SCHEV ANNOUNCES RECOMMENDATIONS FOR GENERAL FUND ALLOCATIONS

Based on a performance-funding model adopted by the State Council of Higher Education at its May 1999 meeting and under new guidelines recommended by the council at its meeting at Virginia Military Institute Tuesday, Virginia's institutions of higher education would receive future General Fund allocations based on a block grant approach with four major components: (1) initial assessment of base budget adequacy; (2) deregulation and accountability; (3) technical adjustments; and (4) inflationary growth.

Well before the council announced its controversial budget recommendations in Lexington, members of the General Assembly had openly criticized SCHEV's plan to revamp the state's historical budgetary process into a block grant system. The new system would eventually tie increases to the funding of institutions of higher education to the overall academic performance of their students. While this plan holds little weight with key legislators, it remains to be seen if Gov. Gilmore will support the block funding concept.

Under this plan over the next biennium, Old Dominion University would receive a base operating adjustment in 2000-2001 of $7,645,901 and in 2001-2002 of $9,792,479 for a total of $17,438,380 for the biennium.
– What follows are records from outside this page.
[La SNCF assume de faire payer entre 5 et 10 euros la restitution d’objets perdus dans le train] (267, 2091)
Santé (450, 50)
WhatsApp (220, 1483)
Maintenance Reserve recommendations for Old Dominion represented only 1.4 percent of the total allocated for all institutions at $1,778,895.

The council recommended an increase of $2,641,707 for each year of the biennium in financial aid for the university. This increase is intended to ensure that at least 50 percent of student financial need is being met by grants and scholarships and 100 percent of "True Need" is met by reasonable need-based self-help.

SCHEV recommended the following Old Dominion University capital projects as "Priority One" in its "Capital Outlay Wish List":
Engineering and Computational Sciences Building -- $19,000,000 (GF);
Tri-Cities Higher Education Center -- $3,250,000 (GF), $5,570,000 (NGF);
Technology Building renovation -- $10,319,000 (GF);
Batten Arts and Letters Building renovation -- $10,807,000(GF);
Chemistry Building renovation -- $1,465,000 (GF);
Asbestos and lead paint abatement -- $4,490,000 (GF);
Land acquisition - Hampton Boulevard -- $2,000,000 (NGF);
Elkhorn Avenue property acquisition -- $408,400 (NGF);
Parking Improvements -- $1,013,600 (NGF); and
43rd Street improvements -- $903,000 (GF).

Gov. Gilmore will unveil his 2000-2002 budget in mid-December.